NYC Teen Guilty of 2nd-Degree Manslaughter in Deadly Long Island Crash

A New York City teenager has been found guilty of second-degree manslaughter and reckless driving for a crash that split his new car in two and killed four of his friends in October 2012.

The jury was deadlocked on aggravated vehicular homicide, the top charge that Joseph Beer, a 19-year-old from Queens, faced in a trial in Nassau County.
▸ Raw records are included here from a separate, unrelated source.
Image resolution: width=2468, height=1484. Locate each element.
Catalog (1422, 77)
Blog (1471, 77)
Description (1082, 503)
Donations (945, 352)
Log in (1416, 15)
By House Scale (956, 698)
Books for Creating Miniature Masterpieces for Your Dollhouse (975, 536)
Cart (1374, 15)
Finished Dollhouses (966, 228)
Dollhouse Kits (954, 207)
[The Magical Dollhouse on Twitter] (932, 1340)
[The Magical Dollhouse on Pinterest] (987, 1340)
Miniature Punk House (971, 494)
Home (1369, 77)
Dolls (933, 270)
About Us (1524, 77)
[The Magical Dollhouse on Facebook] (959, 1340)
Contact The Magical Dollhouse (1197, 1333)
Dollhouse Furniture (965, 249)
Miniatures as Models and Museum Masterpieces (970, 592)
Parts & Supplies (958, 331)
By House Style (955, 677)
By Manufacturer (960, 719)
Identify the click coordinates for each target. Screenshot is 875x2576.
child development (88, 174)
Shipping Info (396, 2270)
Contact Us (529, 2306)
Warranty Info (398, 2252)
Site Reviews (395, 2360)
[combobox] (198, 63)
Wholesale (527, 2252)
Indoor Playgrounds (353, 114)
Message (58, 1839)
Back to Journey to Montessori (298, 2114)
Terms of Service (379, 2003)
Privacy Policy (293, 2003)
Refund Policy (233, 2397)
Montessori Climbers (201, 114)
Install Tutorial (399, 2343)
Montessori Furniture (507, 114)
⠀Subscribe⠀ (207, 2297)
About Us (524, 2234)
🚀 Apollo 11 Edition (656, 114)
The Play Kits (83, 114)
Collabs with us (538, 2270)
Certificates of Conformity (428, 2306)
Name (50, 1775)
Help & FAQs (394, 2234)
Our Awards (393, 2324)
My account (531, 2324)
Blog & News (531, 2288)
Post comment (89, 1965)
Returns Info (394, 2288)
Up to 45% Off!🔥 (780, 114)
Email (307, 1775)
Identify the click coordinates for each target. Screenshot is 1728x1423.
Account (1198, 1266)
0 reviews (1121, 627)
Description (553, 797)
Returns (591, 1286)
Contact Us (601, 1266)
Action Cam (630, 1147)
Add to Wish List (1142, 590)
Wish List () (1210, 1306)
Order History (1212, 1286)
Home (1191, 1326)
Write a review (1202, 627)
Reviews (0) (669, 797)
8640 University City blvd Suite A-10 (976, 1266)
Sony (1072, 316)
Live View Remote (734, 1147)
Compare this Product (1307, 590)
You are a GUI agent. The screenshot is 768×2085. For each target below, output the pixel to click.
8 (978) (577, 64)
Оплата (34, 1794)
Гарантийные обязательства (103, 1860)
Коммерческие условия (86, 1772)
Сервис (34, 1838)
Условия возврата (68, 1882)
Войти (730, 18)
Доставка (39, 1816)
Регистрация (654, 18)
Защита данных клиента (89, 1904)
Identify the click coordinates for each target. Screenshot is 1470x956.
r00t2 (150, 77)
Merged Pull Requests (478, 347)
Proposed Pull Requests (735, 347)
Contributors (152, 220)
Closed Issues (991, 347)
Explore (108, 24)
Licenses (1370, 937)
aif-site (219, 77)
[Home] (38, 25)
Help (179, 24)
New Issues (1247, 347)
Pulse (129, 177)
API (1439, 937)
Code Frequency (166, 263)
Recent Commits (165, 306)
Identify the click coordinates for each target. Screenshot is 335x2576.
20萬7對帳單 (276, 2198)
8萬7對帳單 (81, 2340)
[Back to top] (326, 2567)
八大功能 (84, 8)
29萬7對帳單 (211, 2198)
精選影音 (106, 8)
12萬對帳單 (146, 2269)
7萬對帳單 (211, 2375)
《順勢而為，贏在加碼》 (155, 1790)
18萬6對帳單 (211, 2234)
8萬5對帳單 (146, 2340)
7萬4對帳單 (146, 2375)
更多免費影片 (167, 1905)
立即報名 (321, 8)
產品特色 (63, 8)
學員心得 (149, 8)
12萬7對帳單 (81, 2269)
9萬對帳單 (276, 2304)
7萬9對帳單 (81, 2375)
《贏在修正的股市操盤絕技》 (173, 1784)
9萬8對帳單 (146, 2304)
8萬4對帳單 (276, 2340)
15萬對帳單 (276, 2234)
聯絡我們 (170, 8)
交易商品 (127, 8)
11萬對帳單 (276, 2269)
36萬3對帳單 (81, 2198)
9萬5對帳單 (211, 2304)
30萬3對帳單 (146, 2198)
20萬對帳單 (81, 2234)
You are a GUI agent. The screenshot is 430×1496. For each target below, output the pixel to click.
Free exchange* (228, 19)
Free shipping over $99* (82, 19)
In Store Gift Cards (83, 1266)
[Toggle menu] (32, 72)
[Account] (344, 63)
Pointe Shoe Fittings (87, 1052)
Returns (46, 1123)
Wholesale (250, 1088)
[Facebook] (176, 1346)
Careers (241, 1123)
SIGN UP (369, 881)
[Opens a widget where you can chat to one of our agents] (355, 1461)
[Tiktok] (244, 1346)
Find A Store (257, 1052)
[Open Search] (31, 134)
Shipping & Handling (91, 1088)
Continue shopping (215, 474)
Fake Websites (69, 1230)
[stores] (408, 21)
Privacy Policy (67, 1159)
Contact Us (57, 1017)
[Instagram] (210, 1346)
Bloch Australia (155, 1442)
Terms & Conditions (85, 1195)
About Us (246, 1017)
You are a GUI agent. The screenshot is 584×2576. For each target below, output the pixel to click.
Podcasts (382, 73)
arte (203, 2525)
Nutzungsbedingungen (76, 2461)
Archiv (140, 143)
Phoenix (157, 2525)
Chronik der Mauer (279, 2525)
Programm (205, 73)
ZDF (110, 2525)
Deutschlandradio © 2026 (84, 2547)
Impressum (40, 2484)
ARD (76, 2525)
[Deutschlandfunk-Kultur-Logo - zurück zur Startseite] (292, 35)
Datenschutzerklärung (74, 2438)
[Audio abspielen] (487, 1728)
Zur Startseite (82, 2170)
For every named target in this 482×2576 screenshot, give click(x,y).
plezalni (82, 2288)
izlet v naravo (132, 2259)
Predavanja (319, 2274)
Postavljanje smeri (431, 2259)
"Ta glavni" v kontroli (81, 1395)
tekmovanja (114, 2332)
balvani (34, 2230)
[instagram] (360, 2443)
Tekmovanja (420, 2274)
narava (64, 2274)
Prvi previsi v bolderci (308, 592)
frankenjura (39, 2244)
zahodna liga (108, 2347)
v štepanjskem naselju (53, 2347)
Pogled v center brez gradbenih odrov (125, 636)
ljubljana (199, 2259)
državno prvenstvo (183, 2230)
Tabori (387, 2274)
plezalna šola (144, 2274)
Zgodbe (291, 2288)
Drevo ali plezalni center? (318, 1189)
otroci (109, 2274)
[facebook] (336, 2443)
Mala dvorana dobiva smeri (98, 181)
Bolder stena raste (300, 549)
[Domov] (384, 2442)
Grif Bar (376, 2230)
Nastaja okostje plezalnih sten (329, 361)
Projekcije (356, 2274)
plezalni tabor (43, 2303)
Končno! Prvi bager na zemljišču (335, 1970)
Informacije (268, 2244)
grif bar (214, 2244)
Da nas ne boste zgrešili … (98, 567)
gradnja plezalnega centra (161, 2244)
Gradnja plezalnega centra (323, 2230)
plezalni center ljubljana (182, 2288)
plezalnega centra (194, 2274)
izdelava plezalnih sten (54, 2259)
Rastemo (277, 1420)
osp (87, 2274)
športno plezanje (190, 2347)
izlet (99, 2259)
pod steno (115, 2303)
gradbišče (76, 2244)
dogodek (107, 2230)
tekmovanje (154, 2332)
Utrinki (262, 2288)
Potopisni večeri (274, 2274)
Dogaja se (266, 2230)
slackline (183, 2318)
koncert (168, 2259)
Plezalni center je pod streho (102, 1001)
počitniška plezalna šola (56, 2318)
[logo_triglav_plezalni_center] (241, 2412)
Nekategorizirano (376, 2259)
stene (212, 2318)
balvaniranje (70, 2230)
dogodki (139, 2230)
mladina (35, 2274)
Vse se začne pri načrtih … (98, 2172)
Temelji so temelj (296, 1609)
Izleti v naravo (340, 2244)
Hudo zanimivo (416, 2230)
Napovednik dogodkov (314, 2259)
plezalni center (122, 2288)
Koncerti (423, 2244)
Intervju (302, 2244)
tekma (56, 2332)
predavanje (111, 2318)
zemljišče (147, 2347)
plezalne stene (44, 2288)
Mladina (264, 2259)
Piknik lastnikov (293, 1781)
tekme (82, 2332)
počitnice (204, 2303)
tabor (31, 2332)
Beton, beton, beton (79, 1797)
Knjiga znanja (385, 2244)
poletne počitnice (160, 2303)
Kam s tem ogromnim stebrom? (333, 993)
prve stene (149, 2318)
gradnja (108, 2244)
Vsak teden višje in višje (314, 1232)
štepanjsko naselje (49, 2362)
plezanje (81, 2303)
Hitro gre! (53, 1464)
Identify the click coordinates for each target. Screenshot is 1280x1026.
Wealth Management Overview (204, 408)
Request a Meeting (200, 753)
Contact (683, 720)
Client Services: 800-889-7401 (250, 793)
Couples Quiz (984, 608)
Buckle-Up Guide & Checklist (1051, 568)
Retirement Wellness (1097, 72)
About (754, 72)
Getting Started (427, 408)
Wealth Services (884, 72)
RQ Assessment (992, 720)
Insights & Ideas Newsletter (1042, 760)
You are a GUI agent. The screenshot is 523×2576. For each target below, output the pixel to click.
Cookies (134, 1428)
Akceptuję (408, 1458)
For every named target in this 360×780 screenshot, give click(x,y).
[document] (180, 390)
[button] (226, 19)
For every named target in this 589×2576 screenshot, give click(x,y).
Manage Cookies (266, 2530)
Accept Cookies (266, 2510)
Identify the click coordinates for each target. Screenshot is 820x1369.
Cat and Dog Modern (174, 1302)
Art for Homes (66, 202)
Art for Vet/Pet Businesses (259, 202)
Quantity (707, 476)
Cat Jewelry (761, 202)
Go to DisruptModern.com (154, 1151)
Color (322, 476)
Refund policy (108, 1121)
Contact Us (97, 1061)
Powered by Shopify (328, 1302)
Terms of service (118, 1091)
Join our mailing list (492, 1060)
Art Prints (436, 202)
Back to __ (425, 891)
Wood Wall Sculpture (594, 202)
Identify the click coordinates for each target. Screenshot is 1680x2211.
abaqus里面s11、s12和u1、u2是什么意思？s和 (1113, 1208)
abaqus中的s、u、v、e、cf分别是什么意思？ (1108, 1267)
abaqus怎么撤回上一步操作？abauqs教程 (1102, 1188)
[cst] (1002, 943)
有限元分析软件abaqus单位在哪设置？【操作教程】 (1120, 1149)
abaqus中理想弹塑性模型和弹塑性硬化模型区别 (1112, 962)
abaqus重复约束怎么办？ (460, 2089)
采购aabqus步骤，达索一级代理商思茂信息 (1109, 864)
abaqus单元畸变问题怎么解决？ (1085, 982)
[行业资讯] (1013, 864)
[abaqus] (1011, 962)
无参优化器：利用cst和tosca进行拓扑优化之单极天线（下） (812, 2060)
Beer was 17 when, prosecutors say, he drove in excess of 100 mph on the Southern State Parkway on Long Island, smashing into a tree. 

The jury sent a final note to the judge Friday saying "we're spinning our wheels, with nothing left to deliberate."

The jurors were deadlocked, Beer's lawyer said, on the question of whether he was impaired by marijuana while behind the wheel.

The Nassau DA Kathleen Rice said a decision has not yet been made on whether to retry Beer on the other charges.

Besides manslaughter, the jury convicted the teenager of reckless driving and reckless endangerment. He faces 5 to 15 years in prison on the manslaughter conviction.

Beer could have faced up to 25 years had he been convicted of the vehicular homicide count.

During the trial his defense attorney conceded that the teen was speeding and high on pot but said a dangerous curve caused the crash.

The crash happened on a stretch of highway dubbed "Dead Man's Curve" because of a treacherous hill that leads to a sharp curve in the highway. The spectacular crash cut the high-performance Subaru in half, killing the four boys instantly.